PySpark queries with different syntax (DataFrame API or parameterized SQL) can have the same performance, as the physical plan is identical. Here is an example:
from pyspark.sql.functions import col
fruits = spark.createDataFrame(
[("apple", 4), ("orange", 3), ("banana", 2)], ["item", "price"]
)
fruits.show()
Use the DataFrame API to filter rows where the price is greater than 3.
fruits.where(col("price") > 3).explain()
== Physical Plan ==
*(1) Filter (isnotnull(price#1L) AND (price#1L > 3))
+- *(1) Scan ExistingRDD[item#0,price#1L]
Use the spark.sql()
method to execute an equivalent SQL query.
spark.sql("select * from {df} where price > 3", df=fruits).explain()
== Physical Plan ==
*(1) Filter (isnotnull(price#1L) AND (price#1L > 3))
+- *(1) Scan ExistingRDD[item#0,price#1L]
The physical plan for both queries is the same, indicating identical performance.

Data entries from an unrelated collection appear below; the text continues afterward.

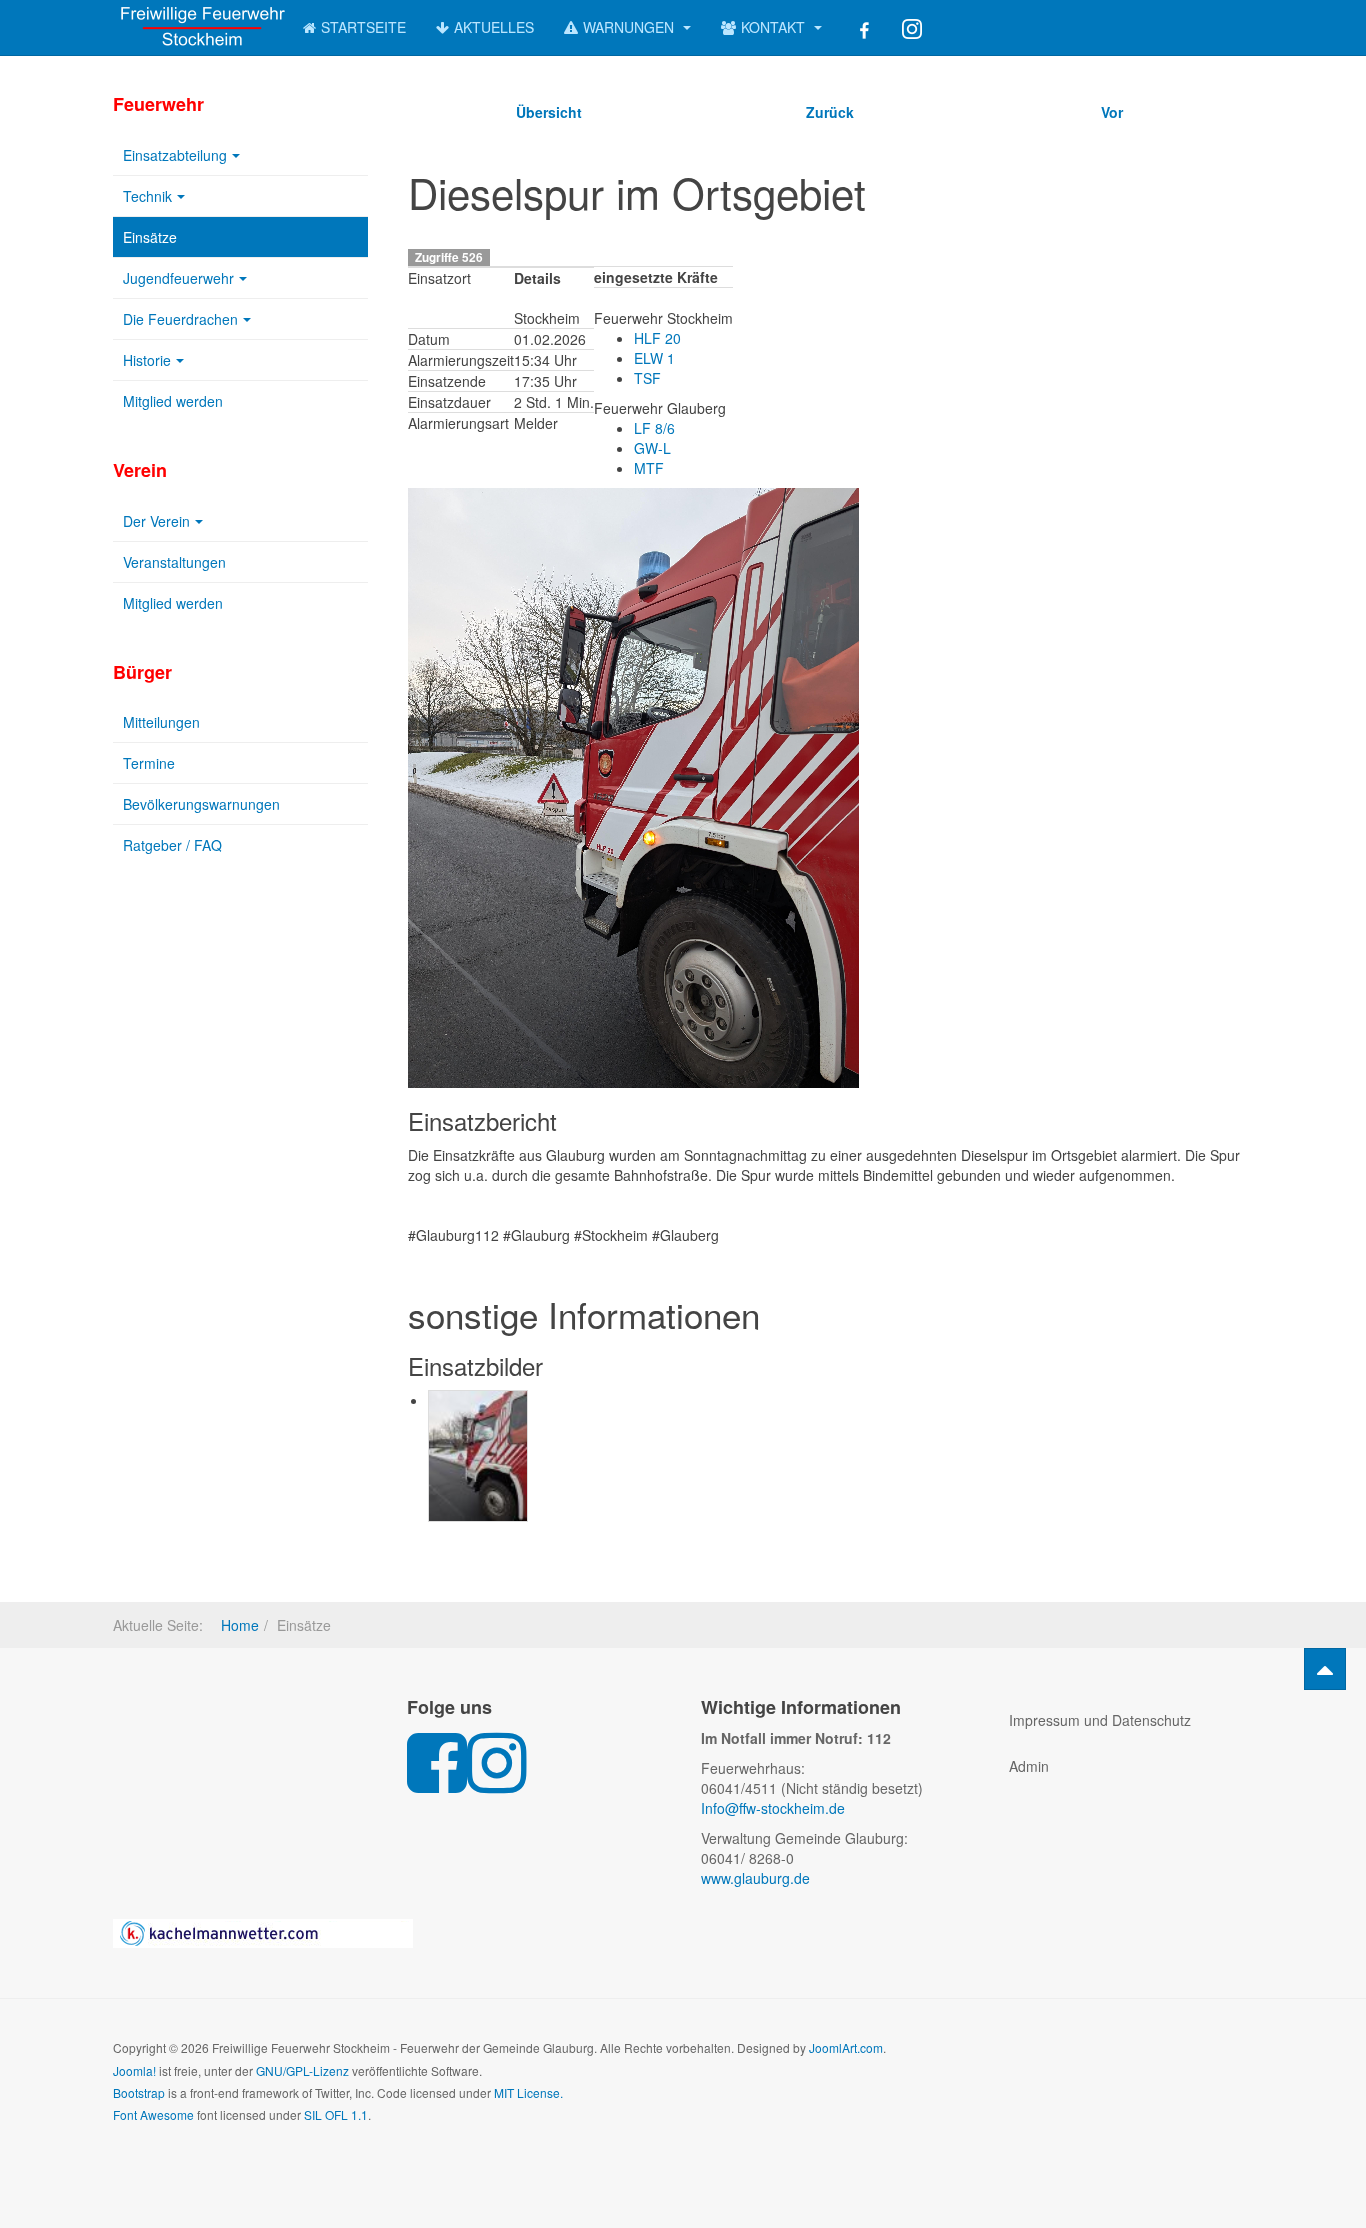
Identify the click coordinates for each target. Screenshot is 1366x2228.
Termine (149, 763)
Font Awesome (153, 2114)
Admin (1029, 1766)
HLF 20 (657, 338)
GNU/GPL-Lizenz (302, 2070)
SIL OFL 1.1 (336, 2114)
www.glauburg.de (755, 1878)
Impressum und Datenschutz (1100, 1720)
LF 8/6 (654, 428)
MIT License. (528, 2092)
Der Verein (156, 521)
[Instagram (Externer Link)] (912, 27)
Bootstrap (139, 2092)
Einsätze (150, 237)
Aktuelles (494, 27)
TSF (647, 378)
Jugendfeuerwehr (178, 278)
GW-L (652, 448)
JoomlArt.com (846, 2047)
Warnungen (630, 27)
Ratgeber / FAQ (172, 845)
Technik (147, 196)
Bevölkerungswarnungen (201, 804)
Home (240, 1625)
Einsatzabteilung (175, 155)
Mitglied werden (173, 401)
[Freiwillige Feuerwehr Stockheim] (193, 25)
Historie (147, 360)
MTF (649, 468)
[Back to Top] (1325, 1669)
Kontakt (775, 27)
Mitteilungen (161, 722)
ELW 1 (654, 358)
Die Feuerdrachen (180, 319)
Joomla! (134, 2070)
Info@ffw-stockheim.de (773, 1808)
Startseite (363, 27)
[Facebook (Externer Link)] (862, 27)
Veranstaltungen (174, 562)
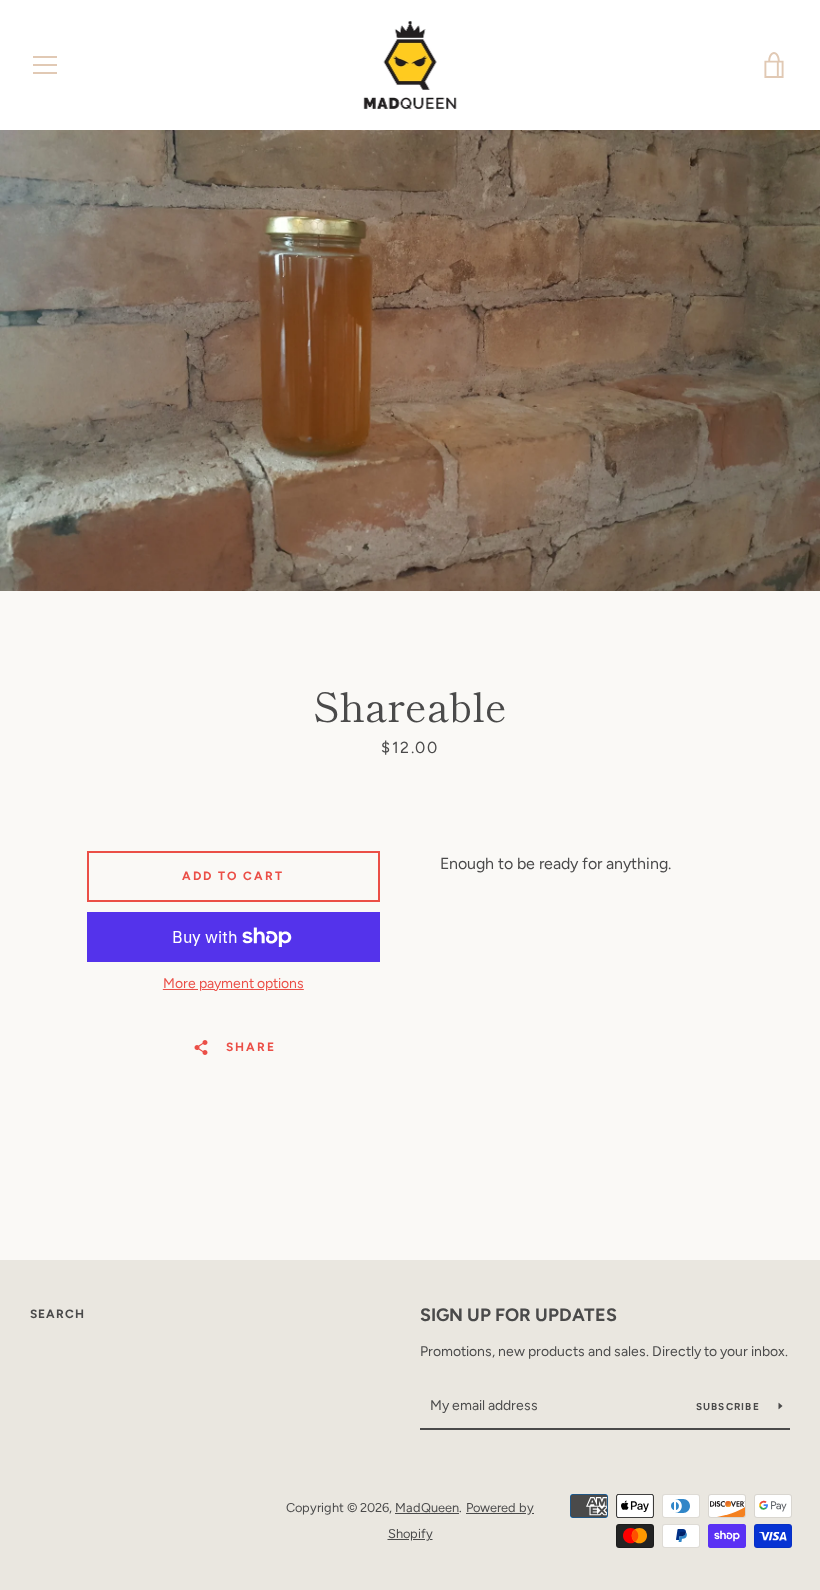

The choice between DataFrame API and spark.sql() depends on the following:
- Familiarity: Use
spark.sql()
if your team prefers SQL syntax. Use the DataFrame API if chained method calls are more intuitive for your team. - Complexity of Transformations: The DataFrame API is more flexible for complex manipulations, while SQL is more concise for simpler queries.